第二天下午,我給徐先生打電話,問阿麥那邊有沒有什麼進展。徐先生說:“阿麥仍然在盯著那個女人,你們放心,還是老辦法,有機會我馬上開車過去接你們。”又一夜過去了,次日中午,徐先生告訴我,阿麥盯著那個女人去了機場,還帶著拉桿箱,好像是要公出,那就不知道什麼時候回來了。
我說:“那情降術還施不施?”徐先生說就算公出差,幾十最多十幾天也得回來,如果我們三位沒有特殊要緊的事辦,就暫時留在香港,這段時間也正好在香港遊玩些日子,算是散心,旅館的費用由阿麥來出。我跟高雄商量了一陣,覺得也沒什麼不妥,只要把阿贊南雅看好,不讓冼老闆過來『騷』擾就行,於就是同意下來。
兩天後,高雄有個在香港經商的客戶,告訴他表弟認識香港某小幫派的頭目,手底下也有二十來號人馬,都是年輕人。如果有盯梢方面的需求可以說話,隨時可以叫人過去,每人每天付三百港幣。打打砍砍也沒問題,只要肯出錢。我心想,估計多半也是那天晚上我在街上遇到的那種小混混。問高雄為什麼花錢找人盯梢,我不是現成的人嗎?閒著也是閒著。

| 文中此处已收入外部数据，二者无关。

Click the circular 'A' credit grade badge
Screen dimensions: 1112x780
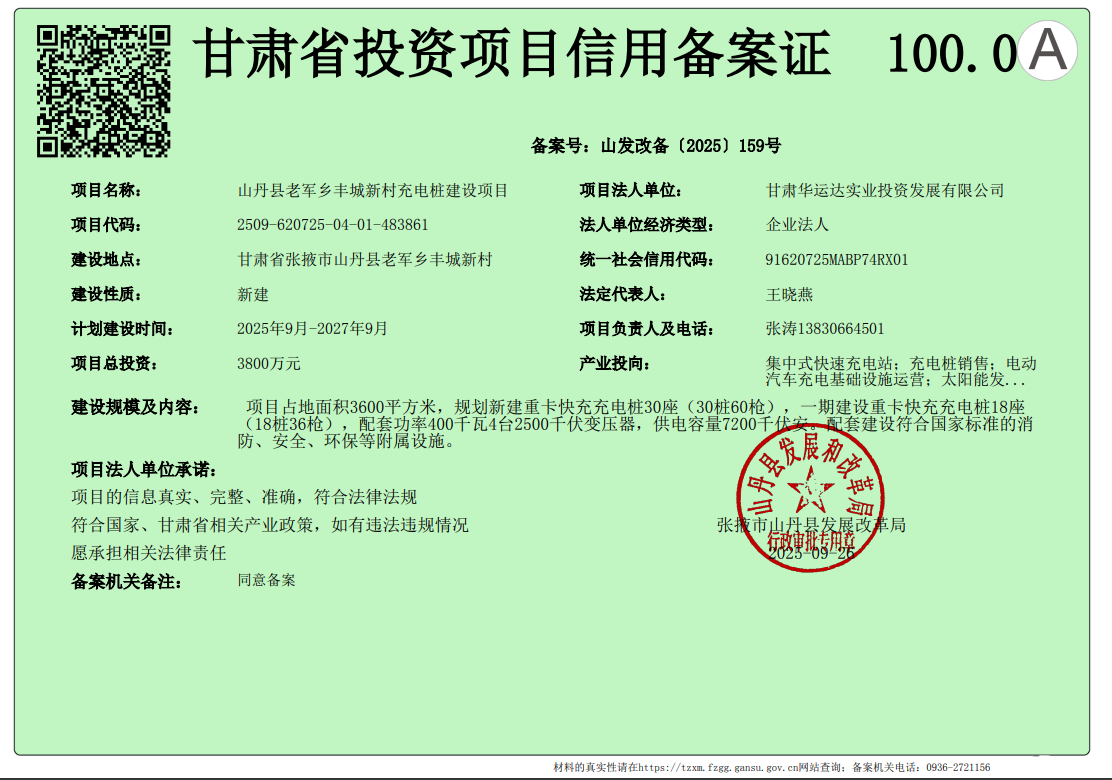pos(1048,51)
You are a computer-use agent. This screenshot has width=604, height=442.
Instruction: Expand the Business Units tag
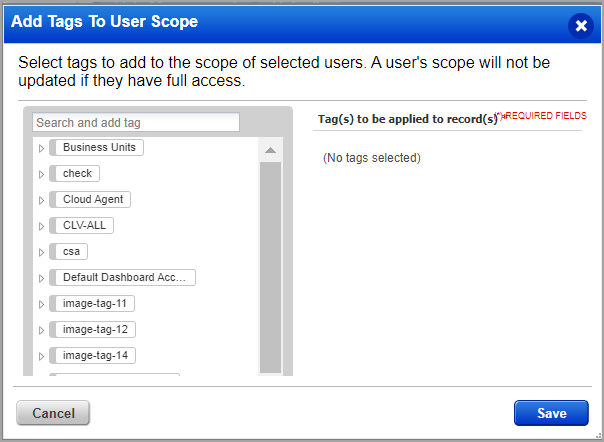[x=41, y=148]
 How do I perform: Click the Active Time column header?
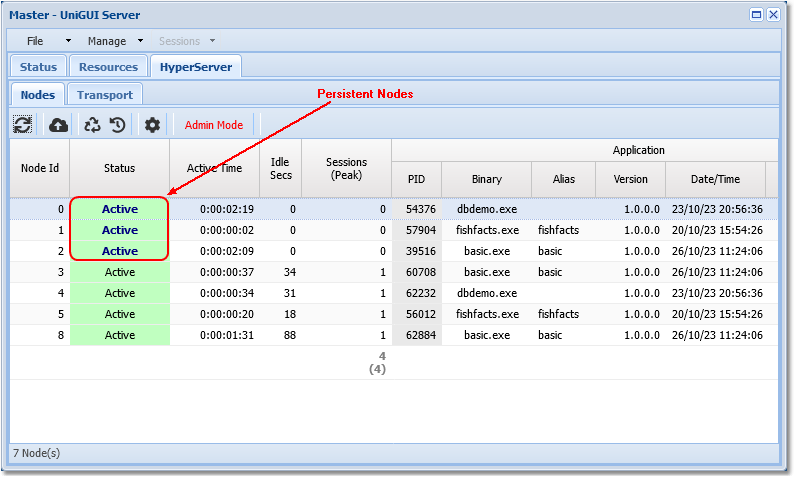215,168
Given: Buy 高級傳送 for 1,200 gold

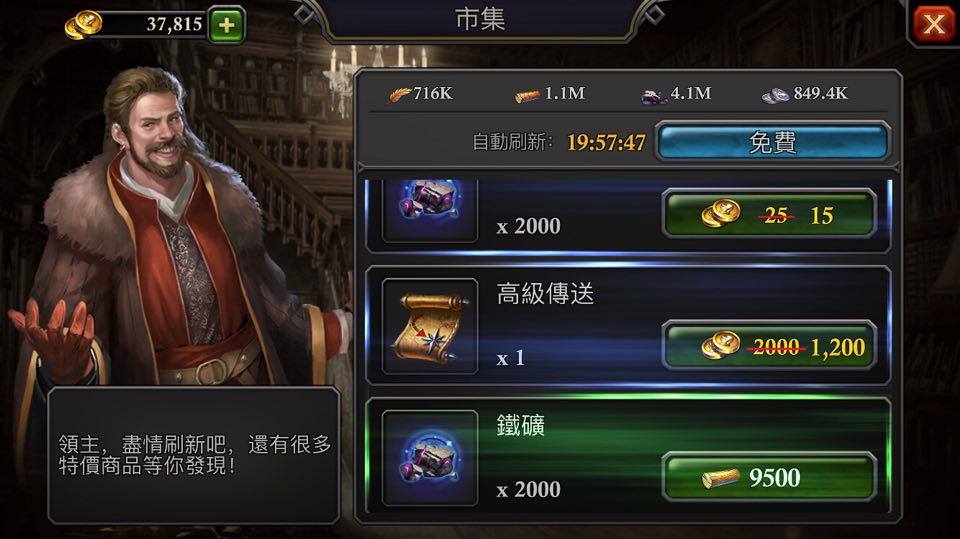Looking at the screenshot, I should click(770, 345).
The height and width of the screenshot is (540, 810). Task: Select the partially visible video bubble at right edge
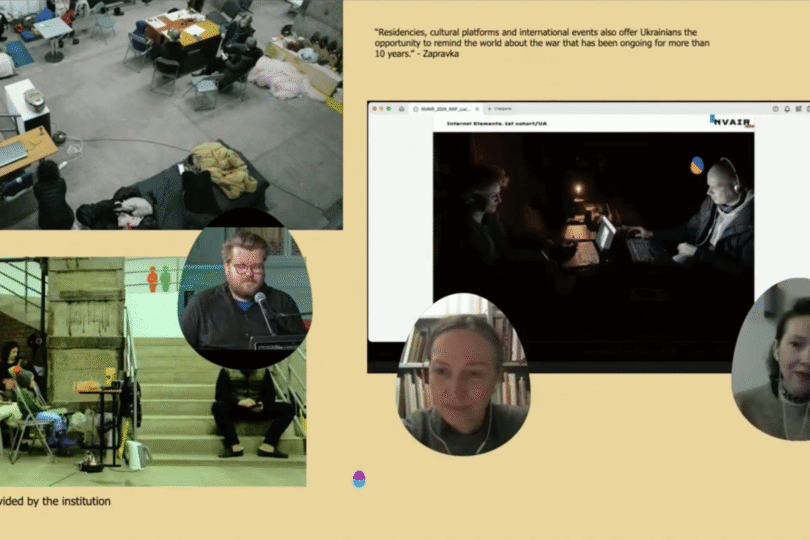coord(777,360)

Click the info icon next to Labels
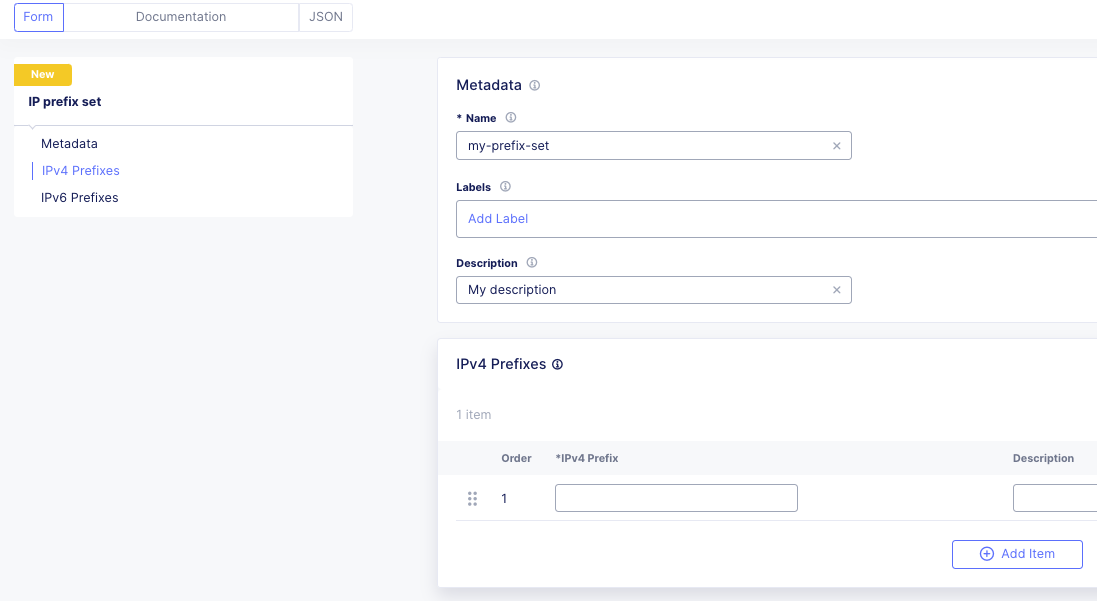coord(505,187)
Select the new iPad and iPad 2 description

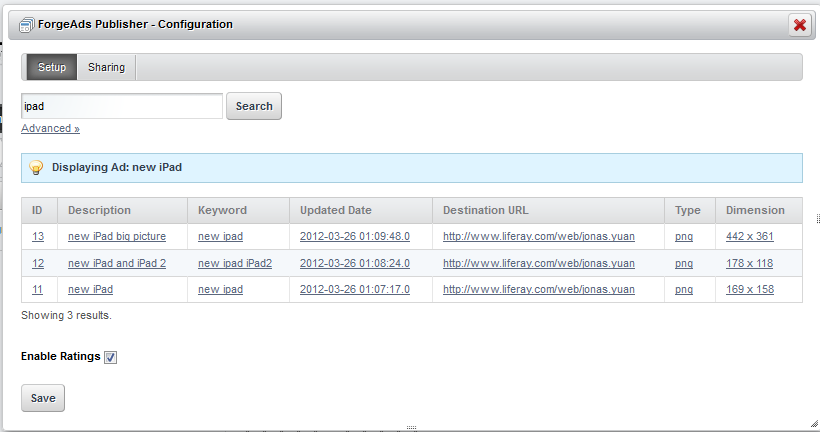point(117,264)
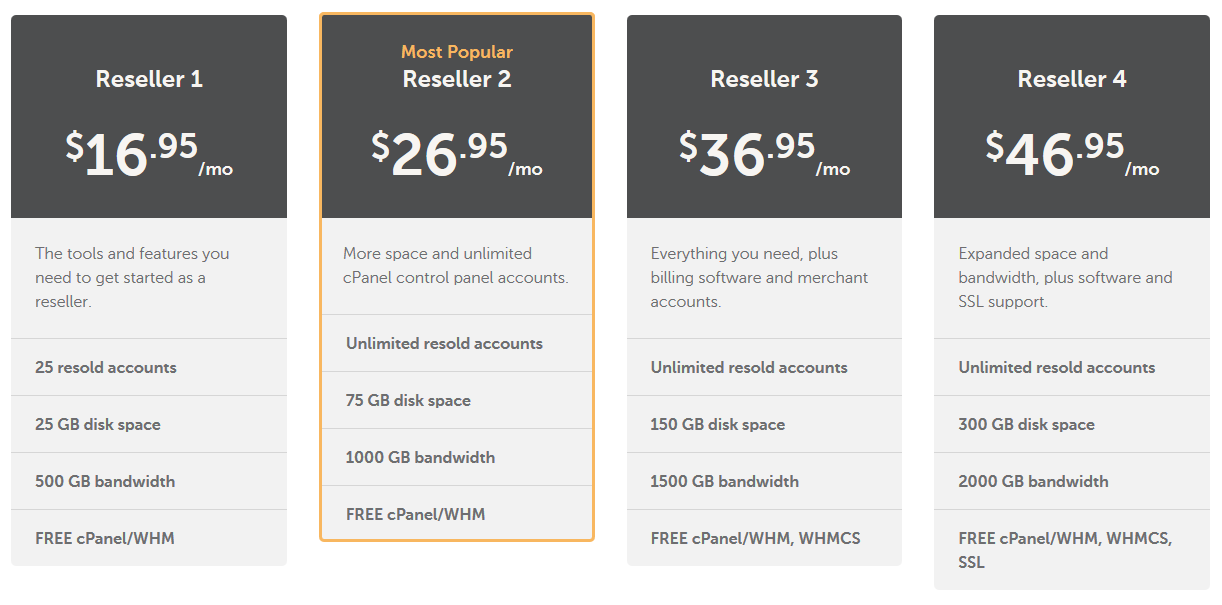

“你水平不行!”高雄搖頭,“這些幫派成員每天做的事情,不是收費就是幫派之間互相爭鬥,盯梢的技術比你強得多,因為他們『露』餡就會被砍。而且最主要的是,阿贊南雅和冼老闆都不認識這些傢伙,也比較隱蔽。”我點了點頭,心想這方面還是高雄想得周全,經驗也豐富。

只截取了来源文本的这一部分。